中でも、重要なのが、天意思想である。これは、偶然の中に、神意を見るという思想で、端から見ると、たんなる偶然に意味づけしているとしか思えないだろうが、我々、古術者は、だから、神意なのだと感じる。
例えば、なぜ、平成最後の正月二日に、わざわざ、この焼酎が届くのか?偶然ならば、あまりにも出来すぎている。だから、逆に恐いのである。
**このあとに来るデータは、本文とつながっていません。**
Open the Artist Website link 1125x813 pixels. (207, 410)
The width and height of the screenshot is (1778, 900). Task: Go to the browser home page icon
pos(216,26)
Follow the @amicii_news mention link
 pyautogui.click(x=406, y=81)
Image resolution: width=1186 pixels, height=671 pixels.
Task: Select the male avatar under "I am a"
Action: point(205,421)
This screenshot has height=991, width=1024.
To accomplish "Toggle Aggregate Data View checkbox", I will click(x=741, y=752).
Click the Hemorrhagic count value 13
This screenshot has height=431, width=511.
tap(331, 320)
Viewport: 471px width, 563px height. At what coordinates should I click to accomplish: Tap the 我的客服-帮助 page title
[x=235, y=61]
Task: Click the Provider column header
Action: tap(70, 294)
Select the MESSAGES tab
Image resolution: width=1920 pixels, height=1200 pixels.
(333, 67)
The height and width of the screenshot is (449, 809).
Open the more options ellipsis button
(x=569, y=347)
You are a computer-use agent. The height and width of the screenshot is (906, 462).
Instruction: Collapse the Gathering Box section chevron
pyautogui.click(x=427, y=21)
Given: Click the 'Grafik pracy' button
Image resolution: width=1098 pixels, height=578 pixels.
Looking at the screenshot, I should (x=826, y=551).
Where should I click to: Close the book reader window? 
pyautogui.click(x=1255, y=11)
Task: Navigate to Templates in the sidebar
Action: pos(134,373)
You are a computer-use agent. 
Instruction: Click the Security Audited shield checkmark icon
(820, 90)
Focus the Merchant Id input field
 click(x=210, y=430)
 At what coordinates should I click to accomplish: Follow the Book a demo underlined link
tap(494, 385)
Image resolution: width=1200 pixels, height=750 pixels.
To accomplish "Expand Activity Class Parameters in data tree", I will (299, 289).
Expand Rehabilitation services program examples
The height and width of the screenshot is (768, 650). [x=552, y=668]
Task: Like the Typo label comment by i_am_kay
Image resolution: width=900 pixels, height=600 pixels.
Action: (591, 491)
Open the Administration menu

これを偶然と考えるには、あまりにも、ピンポイント過ぎる。
実は、最後の稽古が終わってたら、だらだらした生活になって、武道と言うより、道場の運営が重いと感じて、やる気が失せていく最中に、必ず、こういのが届くから、お神様は、まだ、やれと言ってるんだろうなと解釈している。
そういうのが天意思想なのである。
しかし、新規入門者が絶えてから、もう1年になる。年に、一人入ればいい方で、その一人もだいたい、昇級審査前にやめていく。
この間、いつも人集めに奔走してきた。武道と言うよりも、この人集めにうんざりしているというか、疲れ果てている。
かと言って、今更、他の道場に、門人として行く気にもなれない。
痩せても枯れても、この福光雲母。小なりといえどもも一国一城の主であり、それになれたのも日本拳法道連盟のおかげである。木立先生には、恩義がある。
そうは言っても、人が集まらないと、滅びるしかない。自分の理想をいくら語っても、誰も集まらないとなると、結局は、自分が否定されてるという冷徹な現実に押しつぶされそうになる。これが現状である。
しかし、理想は捨てられない。だから煩悶する。そして投げ出したくなる。
そう、その投げ出したくなってきている最中に、だいたい、こういうのが届く。
<一所懸命>。俺にとっての、<一所>は、間違いないく、風門である。
それに<命を懸けろ>と言われたら、そうするしかないのかなと感じる。
残りの余生、風門を通して、俺の理想を叫び続ける気にまたなった。
全ては、<神のまにまに>だ。
令和元年。5月1日。私と風門は、新たな旅を始める。